→ **DATA FOR REVIEW**
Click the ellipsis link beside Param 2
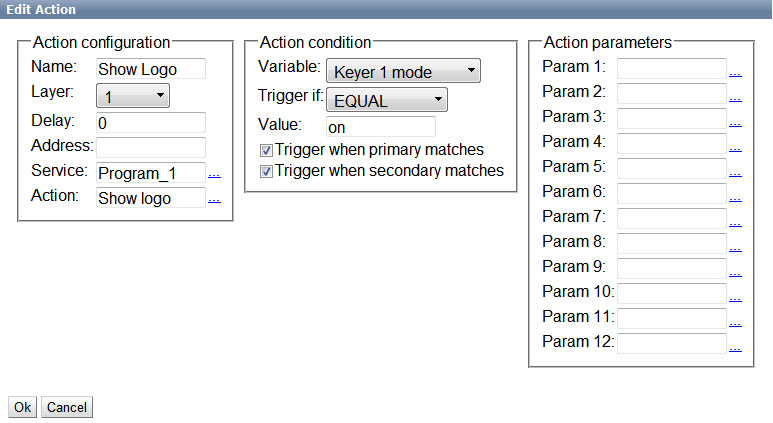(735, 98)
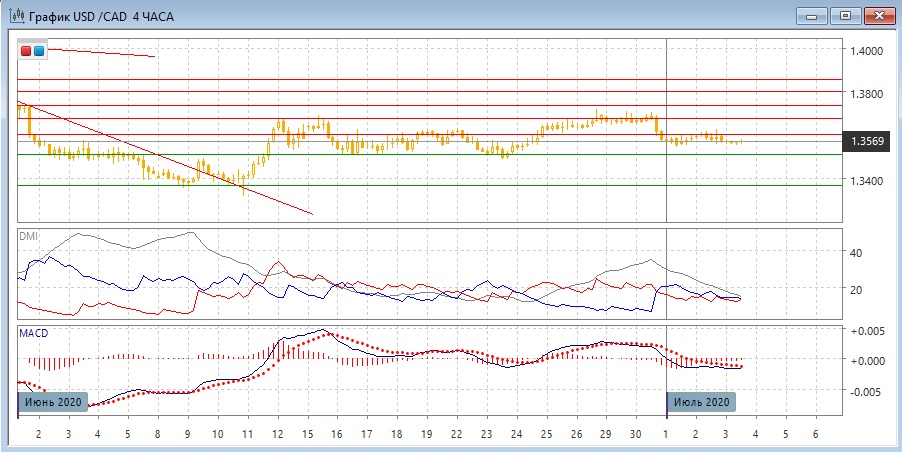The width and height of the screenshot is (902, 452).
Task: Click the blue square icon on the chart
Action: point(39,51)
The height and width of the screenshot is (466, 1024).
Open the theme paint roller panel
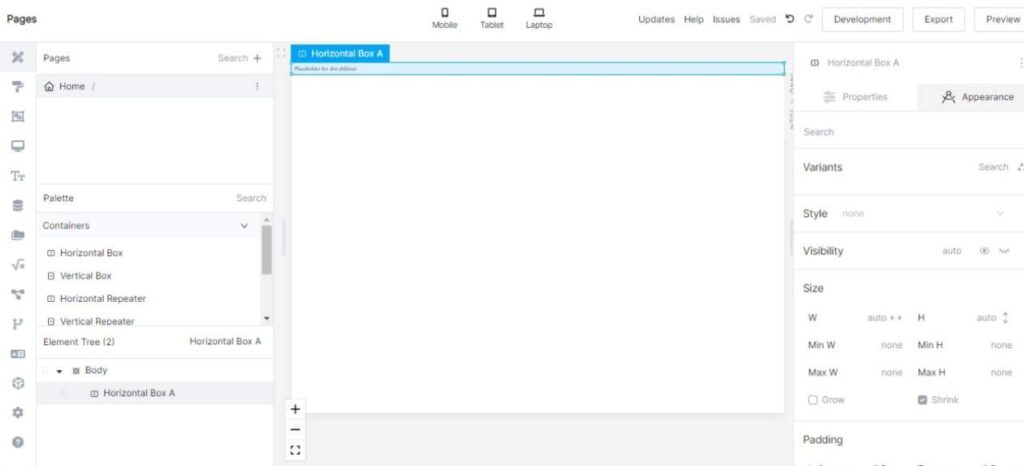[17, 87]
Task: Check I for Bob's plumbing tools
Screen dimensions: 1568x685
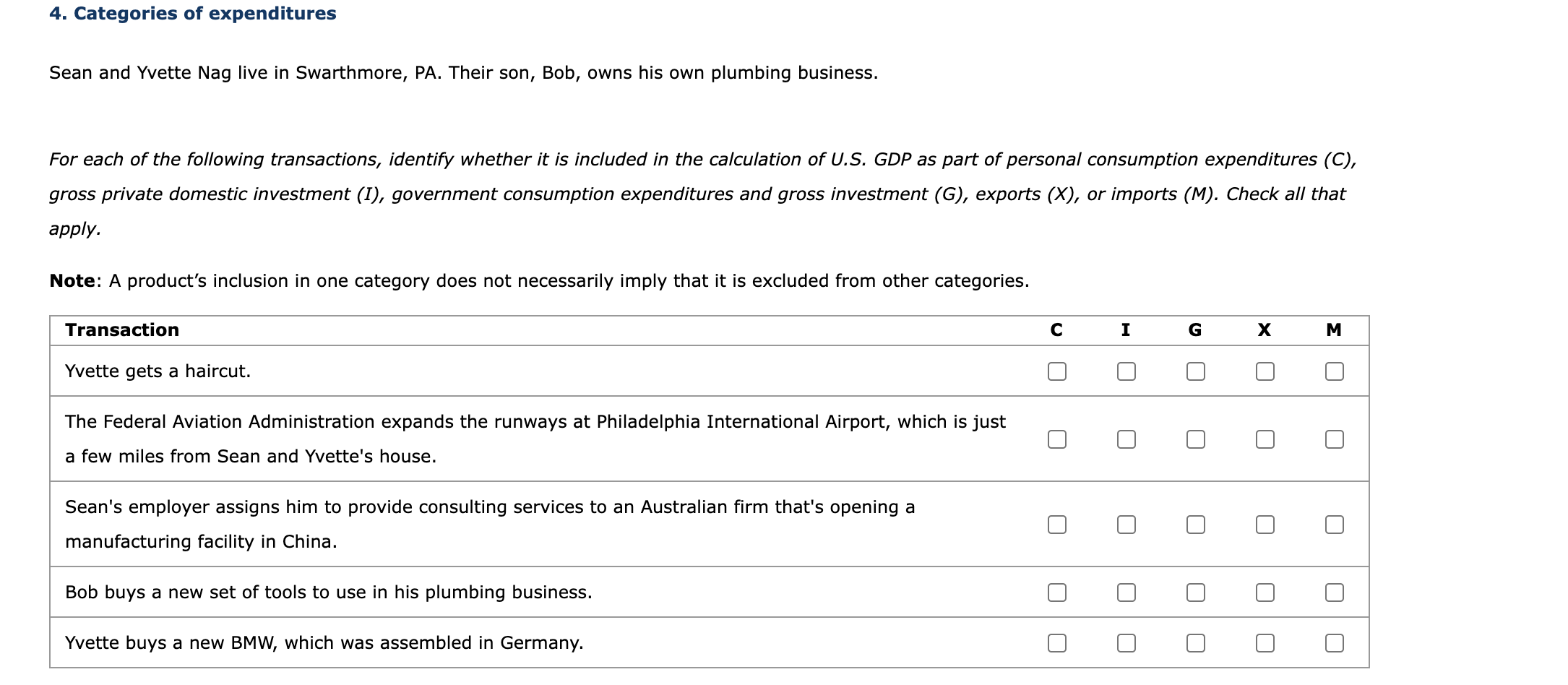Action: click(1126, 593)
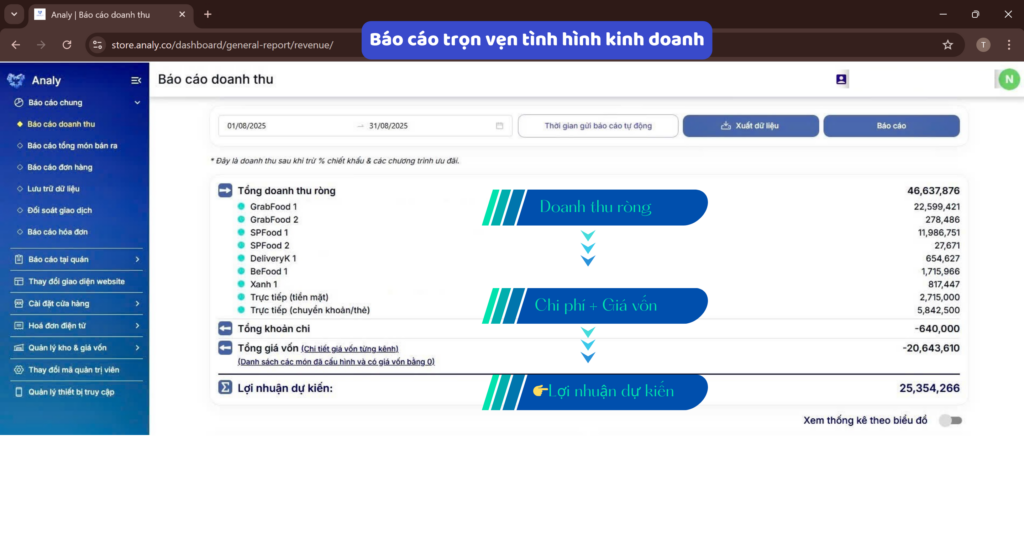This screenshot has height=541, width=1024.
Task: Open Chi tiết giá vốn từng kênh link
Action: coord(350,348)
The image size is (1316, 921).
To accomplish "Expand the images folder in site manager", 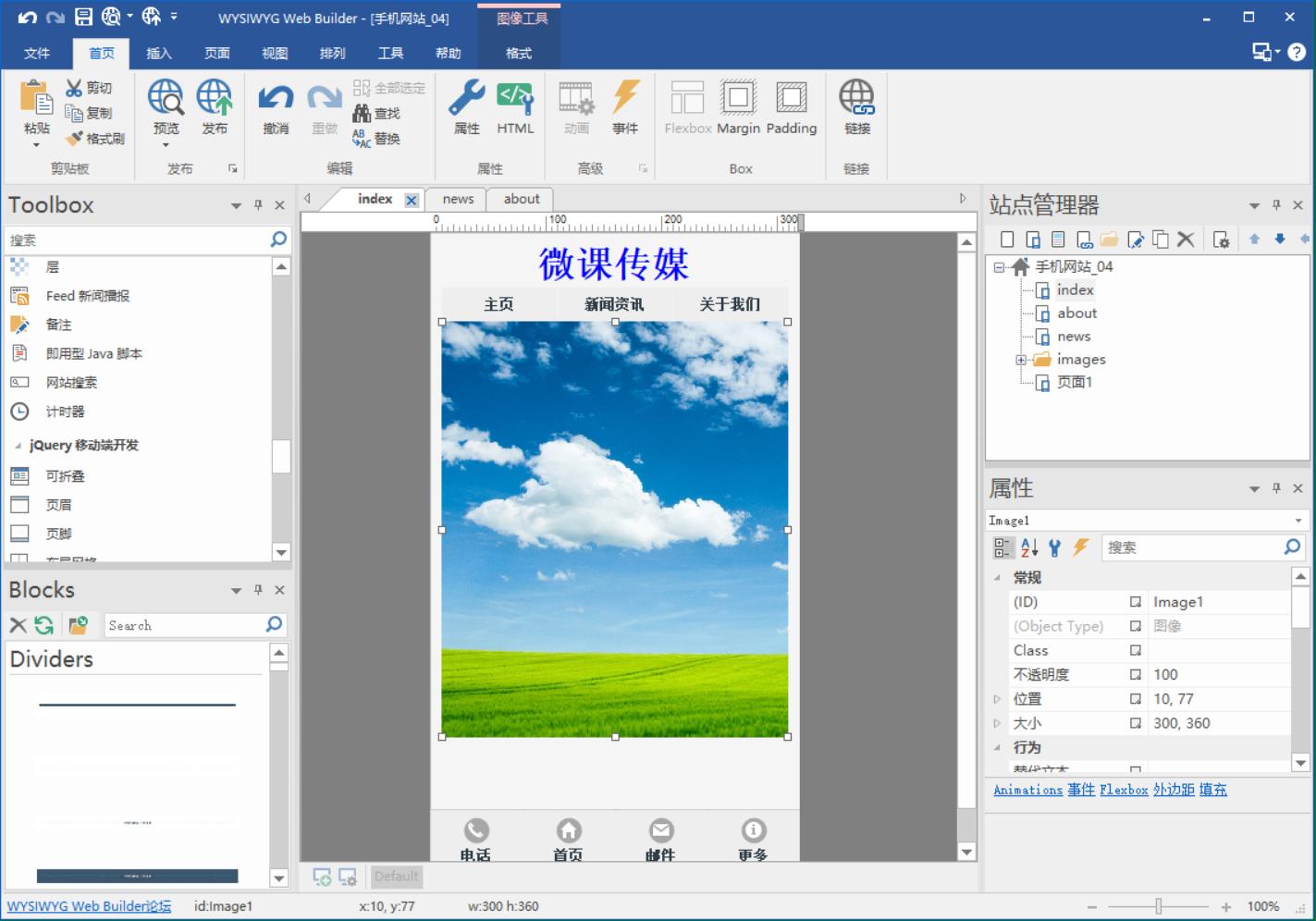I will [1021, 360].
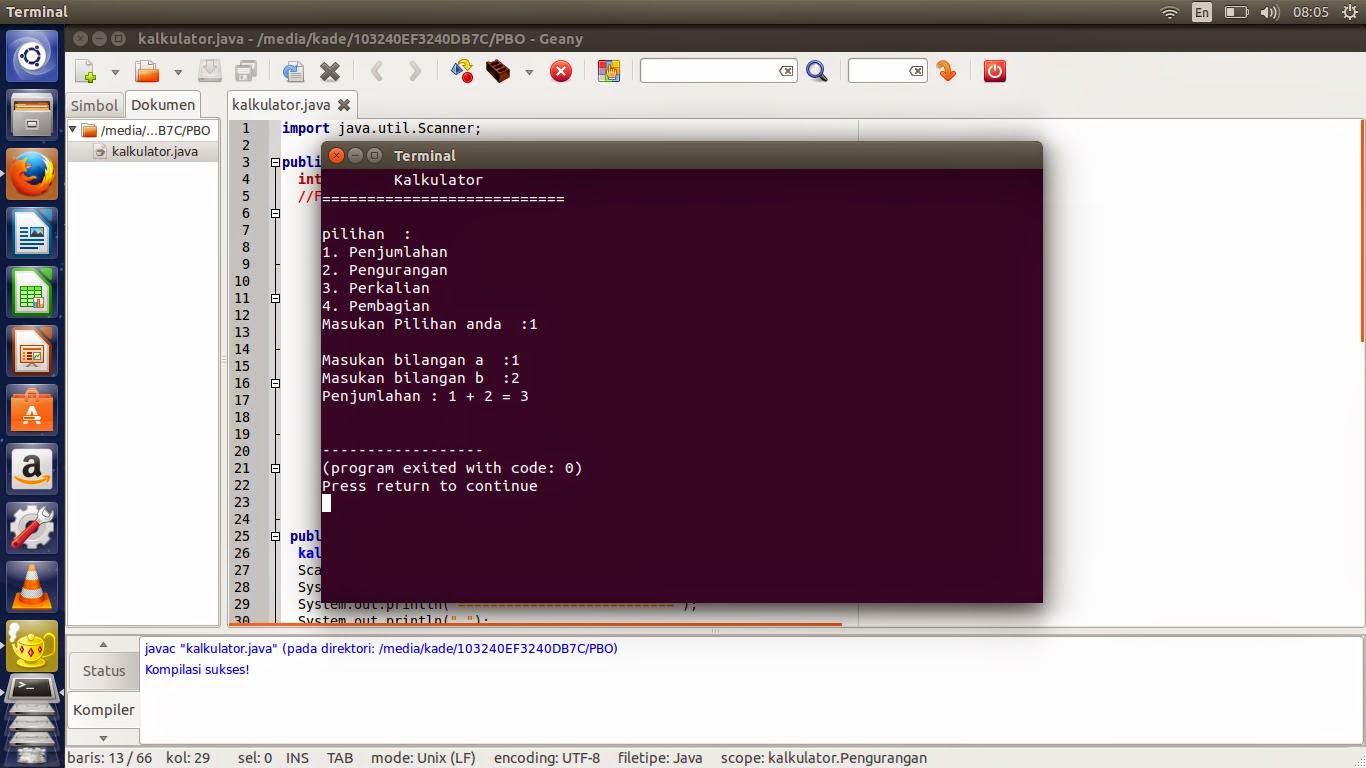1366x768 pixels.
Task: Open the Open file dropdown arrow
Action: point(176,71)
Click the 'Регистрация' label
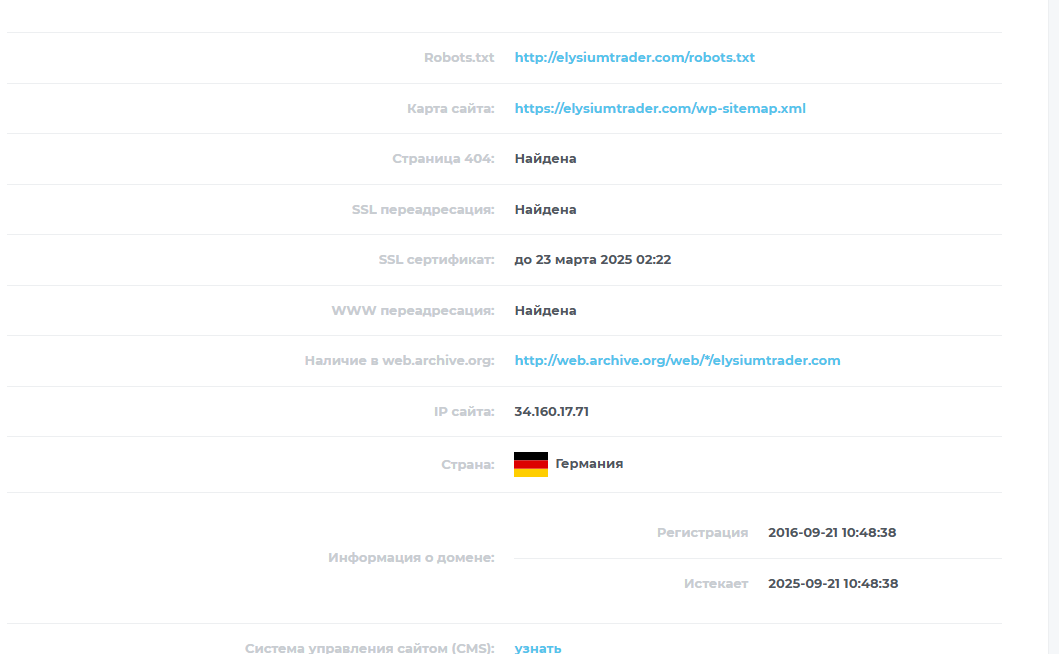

→ **WHAT NEEDS TO BE DONE**
In the listing above, find the line containing "Open the theme paint roller panel" and the line containing "The image size is (1316, 921).". Reproduce those lines and all between them exactly, with no pictures and nothing more.

→ **YOUR RESPONSE**
Open the theme paint roller panel
[17, 87]
Task: Check I for Bob's plumbing tools
Screen dimensions: 1568x685
Action: click(1126, 593)
This screenshot has height=541, width=1024.
Task: Open Chi tiết giá vốn từng kênh link
Action: coord(350,348)
The image size is (1316, 921).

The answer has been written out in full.